[START OF Passage to read]

Campbell v. U.S. Dist. Court for Northern Dist. of California

Decision Date19 April 1974
Docket NumberNo. 73-3022,73-3022
Citation501 F.2d 196
PartiesBruce A. CAMPBELL, Petitioner, v. UNITED STATES DISTRICT COURT FOR the NORTHERN DISTRICT of CALIFORNIA, Respondent.
CourtU.S. Court of Appeals — Ninth Circuit

James F. Hewitt (argued), Federal Defender, William A. Brockett, Jr., Asst. Federal Public Defender, San Francisco, Cal., for petitioner.

James L. Browning, Jr., U.S. Atty., James A. Bruen (argued), Lawrence Callaghan, Asst. U.S. Attys., San Francisco, Cal., for real party in interest, United States.

OPINION

On Petition for a Writ of Mandamus

Before DUNIWAY and CARTER, Circuit Judges, and SOLOMON, * District Judge.

JAMES M. CARTER, Circuit Judge:

This case presents a problem of great importance in the administration of justice in the area of criminal law. The question presented by way of a petition for mandamus is whether an order of reference in a criminal case to a magistrate to hold an evidentiary hearing on a motion to suppress, and to make findings of fact and recommend conclusions of law, is valid.

[END OF Passage to read]

* _Written request 1_
From the records, quote the lines beginning with the line containing "The image size is (936, 526)." and continuing through the line containing "[x=29, y=9]", omitting the pictures.
The records that follow bear no relation to the court opinion above.

[START OF Input data]

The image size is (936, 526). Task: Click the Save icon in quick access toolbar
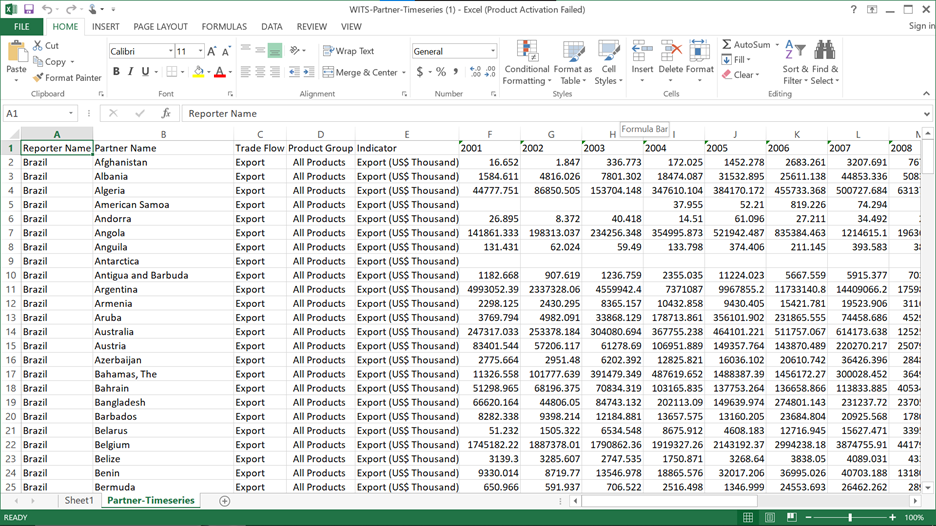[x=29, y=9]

[END OF Input data]
[START OF Input data]

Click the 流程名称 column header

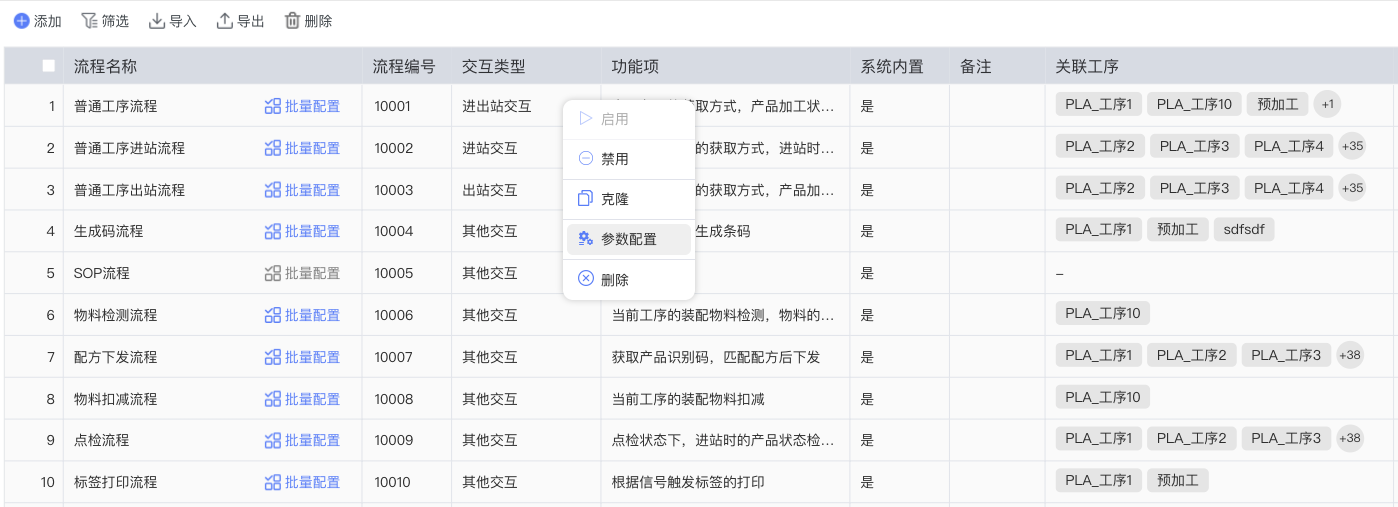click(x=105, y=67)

[END OF Input data]
[START OF Input data]

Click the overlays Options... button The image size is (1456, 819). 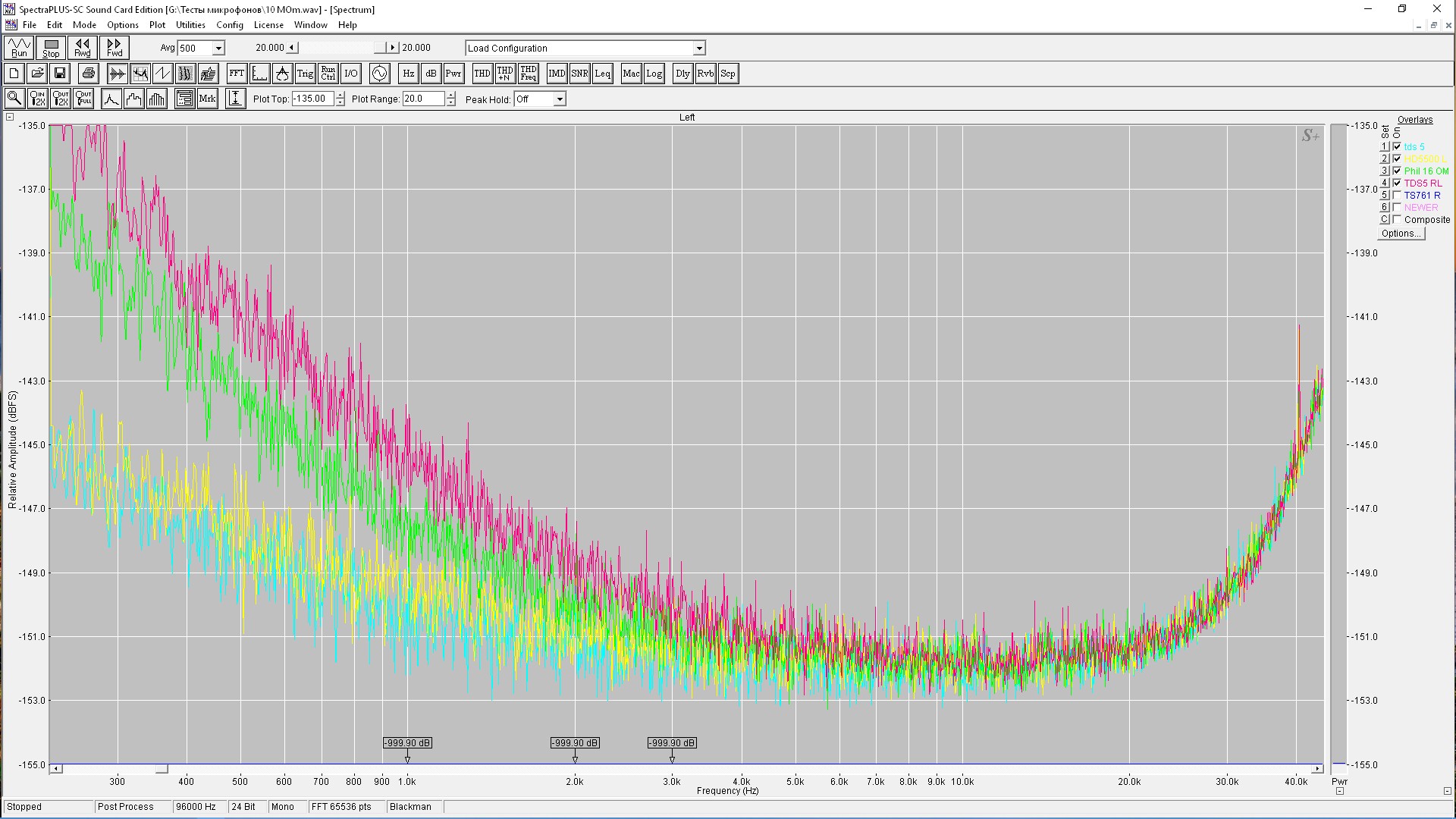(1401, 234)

[END OF Input data]

* _Written request 2_
Answer these questions about the court opinion:
(a) On what date was the case decided?
(b) Which court issued the decision?
(c) Which circuit judge wrote the opinion?

* _Correct response 1_
The image size is (936, 526). Task: Click the Save icon in quick access toolbar
[x=29, y=9]

* _Correct response 2_
(a) 19 April 1974
(b) U.S. Court of Appeals — Ninth Circuit
(c) James M. Carter